EMT in vascularization

Vascularization is an essential process for tumor sustenance and expansion since tumorigenesis as well as tumor growth require additional blood vessel formation for nutrient and oxygen supplies. Although there is yet evidence to support that EMT directly induces or associates with signals for angiogenesis, neither for tumor nor normal organ, TGF-β could promote angiogenesis by directly inducing capillary formation of endothelial cells in addition to EMT activation (Akhurst and Derynck 2001; Derynck et al. 2001; Kumar-Singh et al. 1999). The dual functions of TGF-β provide additional survival advantages for tumor by both providing blood supply and escaping route for tumor cells in case of starvation. Blood cells and circulatory components can influence EMT and motility of tumor cells.
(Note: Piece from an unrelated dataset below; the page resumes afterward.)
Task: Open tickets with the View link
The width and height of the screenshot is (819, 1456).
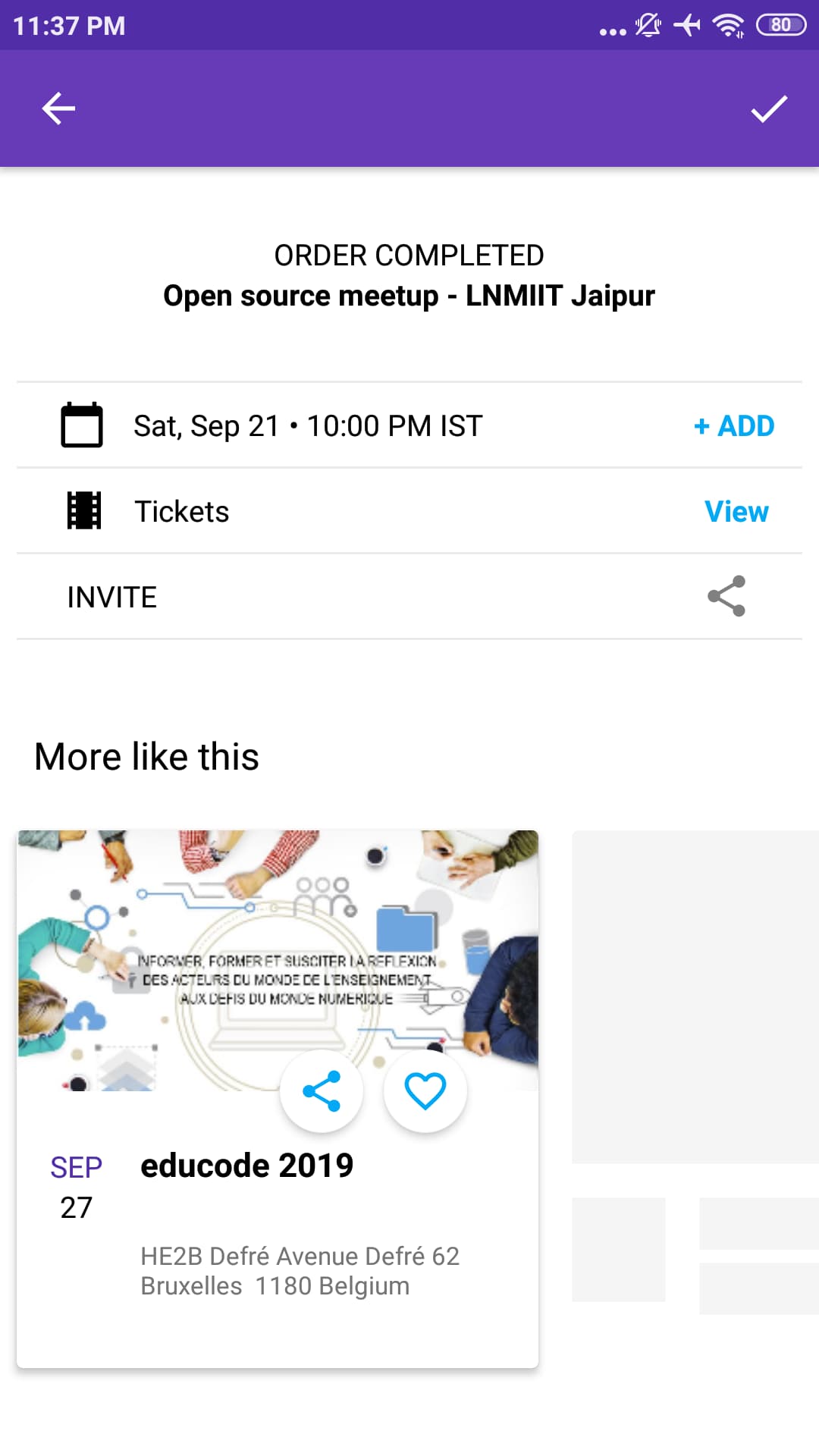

Direct interaction between platelets or CD8 T cells with cancer cells is shown to promote tumor metastasis through the TGF-β/Smad and NF-κB signaling pathways and cells capable of undergoing EMT show cancer stem cell-like characteristics (Labelle et al. 2011; Santisteban et al. 2009). PDGF-D is potentially the factor responsible for the platelet-cancer cells interaction triggering EMT (Kong et al. 2009). Moreover, activation of tumor EMT by the blood components can result in generation of CSCs as a byproduct for those tumors that have direct access to blood vessel. Tumor cells are also likely to relocate towards blood supply and lymph node, rather than following a Brownian motion (Wu et al. 2014). Thus, tumor access to blood supply may increase the likelihood of tumor cells undergoing to the evil transition process and subsequent metastasis as a nature of the transition (Singh and Settleman 2010).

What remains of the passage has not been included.